Starting blocks are used for all competition sprints (up to and including 400 m) and relay events (first leg only, up to 4x400 m). The starting blocks consist of two adjustable footplates attached to a rigid frame. Races commence with the firing of the starter's gun. The starting commands are "On your marks" and "Set". Once all athletes are in the set position, the starter's gun is fired, officially starting the race. For the 100 m, all competitors are lined up side by side. For the 200 m, 300 m, and 400 m, which involve curves, runners are staggered for the start.

In the rare event that there are technical issues with a start, a green card is shown to all the athletes. The green card carries no penalty. If an athlete is unhappy with track conditions after the "on your marks" command is given, the athlete must raise a hand before the "set" command and provide the Start referee with a reason. It is then up to the Start referee to decide if the reason is valid. If the Start referee deems the reason invalid, a yellow card (warning) is issued to that particular athlete. If the athlete is already on a warning, the athlete is disqualified.

### Using the information
**a.** In the passage on sprint starts, what happens to an athlete who is already on a warning when the Start referee deems a reason invalid?
**b.** Transcribe the passage on sprint starts from "In the rare" up to and including "athlete is disqualified.".
The records that follow have no connection to the passage on sprint starts.

### Data records
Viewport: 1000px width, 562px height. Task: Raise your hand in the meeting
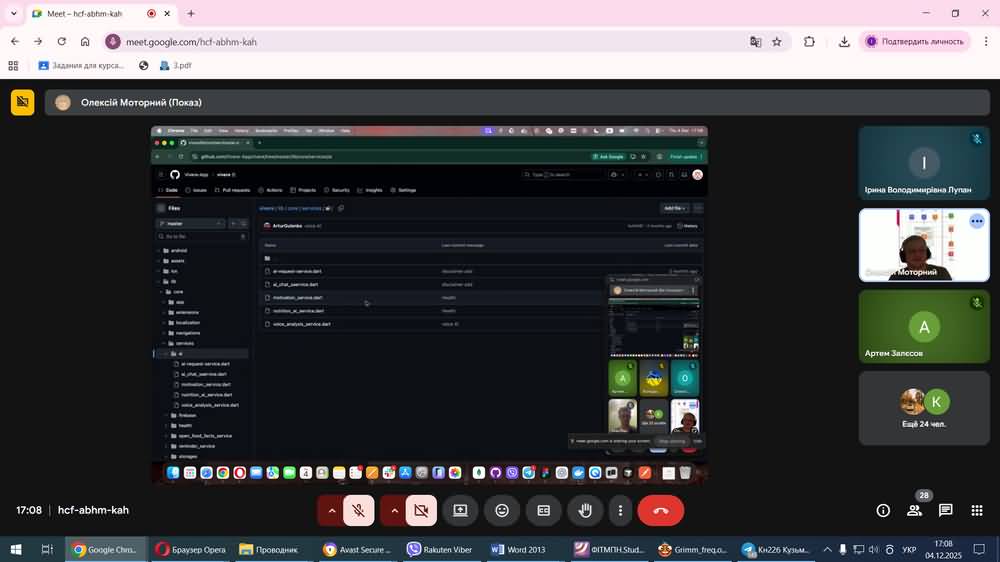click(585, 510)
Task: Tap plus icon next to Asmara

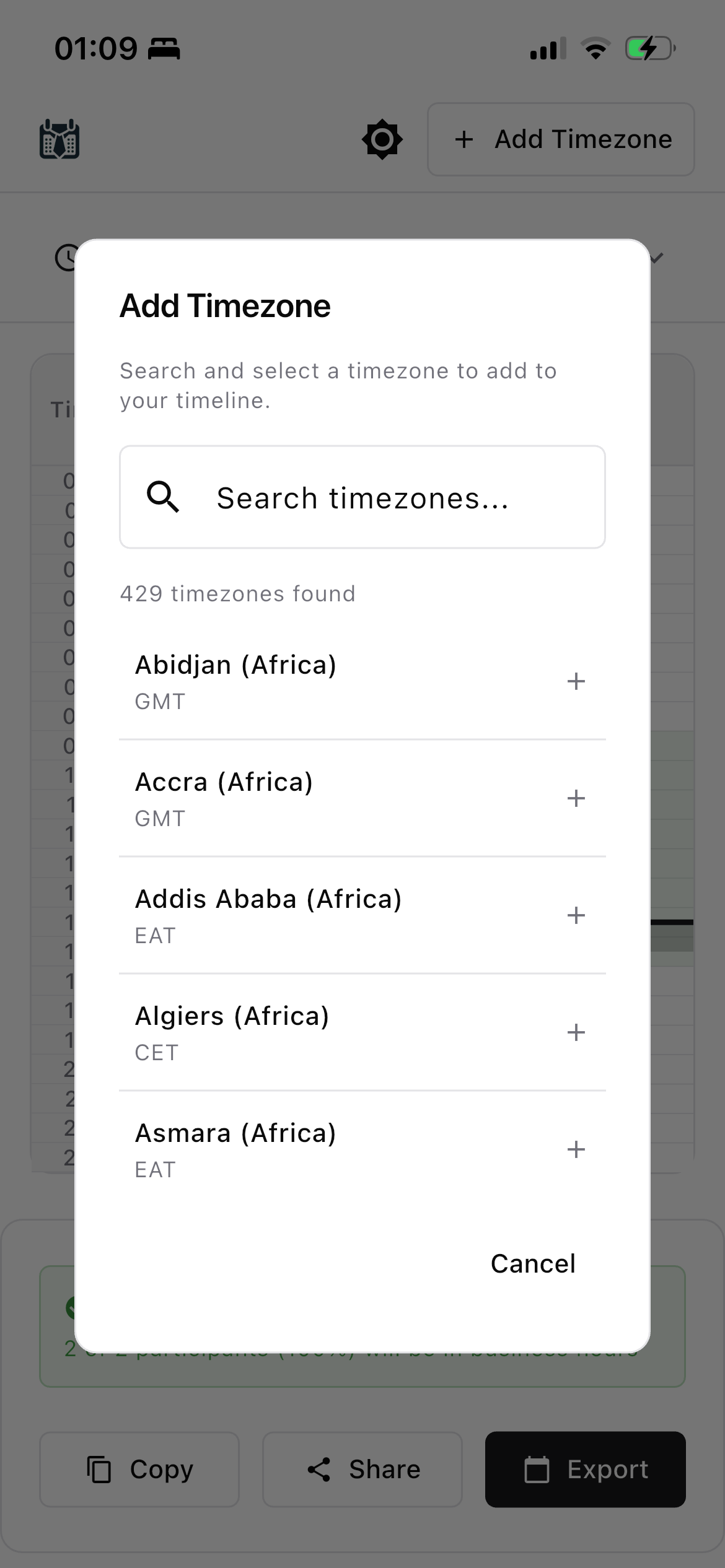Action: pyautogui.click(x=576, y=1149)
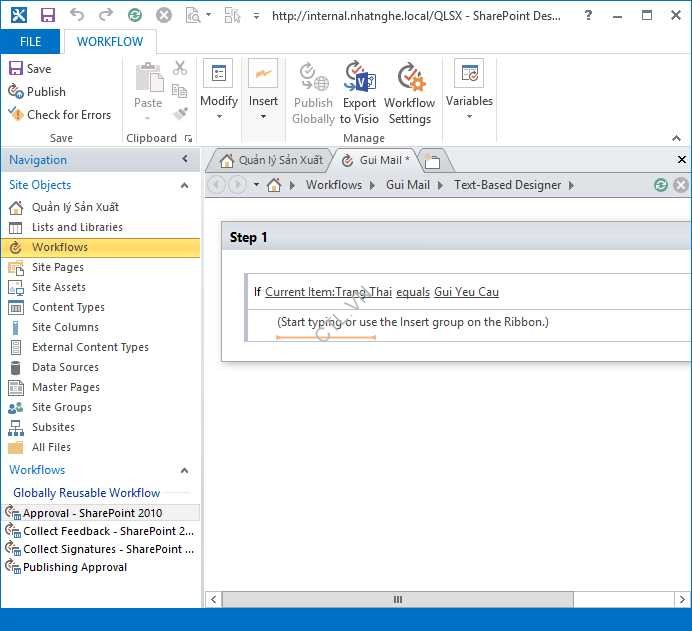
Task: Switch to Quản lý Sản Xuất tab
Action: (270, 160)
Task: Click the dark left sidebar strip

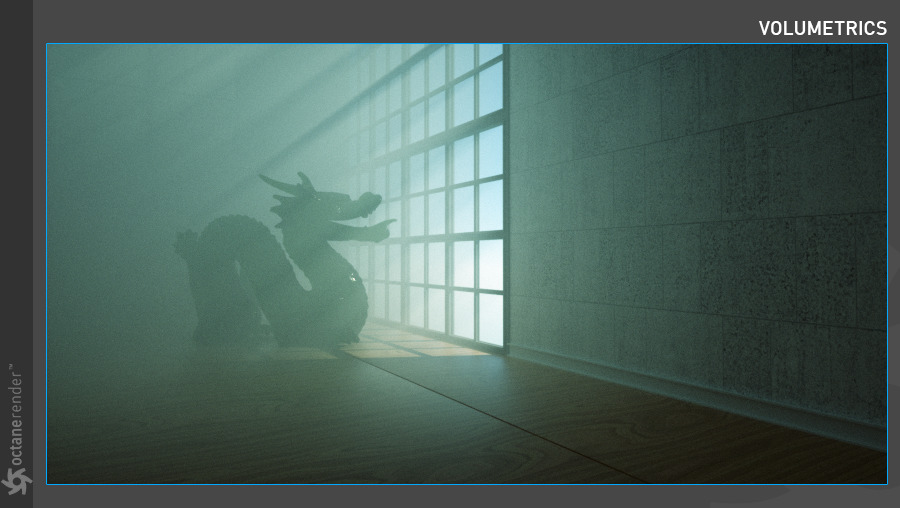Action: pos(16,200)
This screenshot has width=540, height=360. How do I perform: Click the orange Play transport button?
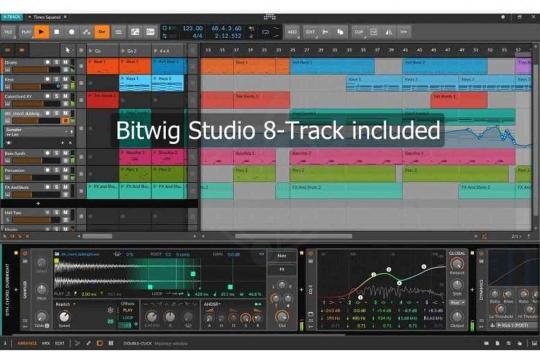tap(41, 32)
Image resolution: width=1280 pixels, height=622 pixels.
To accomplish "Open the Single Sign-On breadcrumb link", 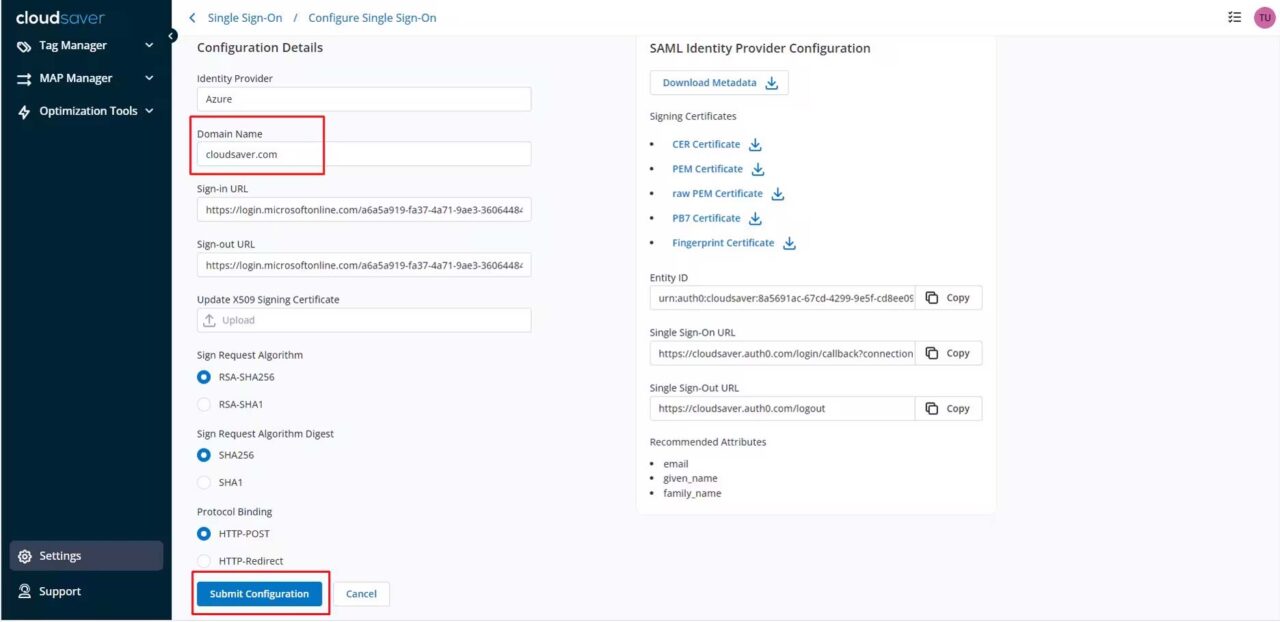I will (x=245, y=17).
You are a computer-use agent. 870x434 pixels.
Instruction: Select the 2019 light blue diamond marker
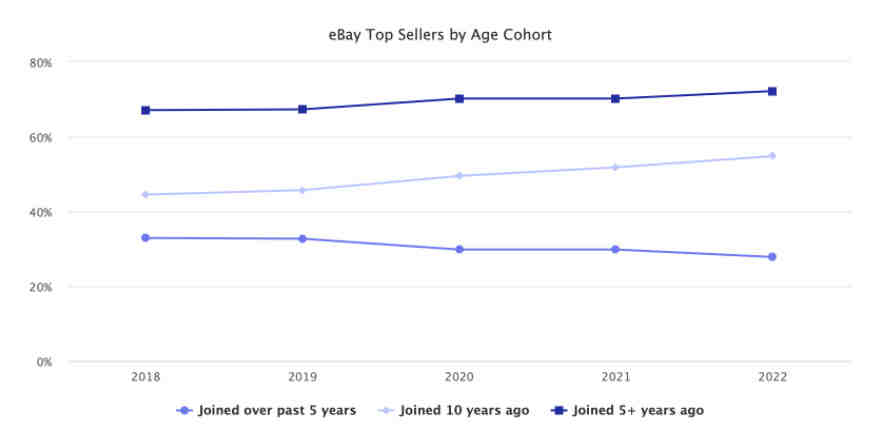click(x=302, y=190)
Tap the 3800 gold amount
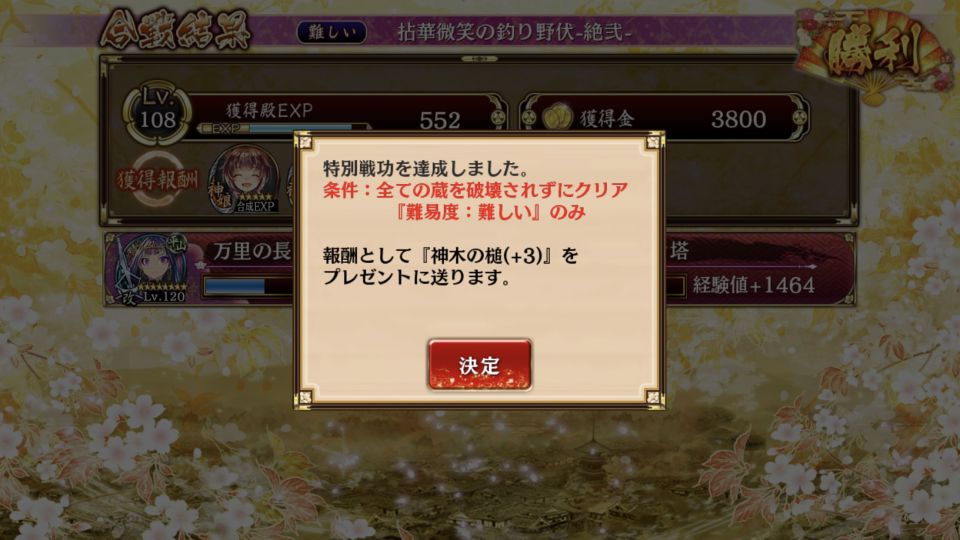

### Per-task answers
**a.** The athlete is disqualified.

**b.**
In the rare event that there are technical issues with a start, a green card is shown to all the athletes. The green card carries no penalty. If an athlete is unhappy with track conditions after the "on your marks" command is given, the athlete must raise a hand before the "set" command and provide the Start referee with a reason. It is then up to the Start referee to decide if the reason is valid. If the Start referee deems the reason invalid, a yellow card (warning) is issued to that particular athlete. If the athlete is already on a warning, the athlete is disqualified.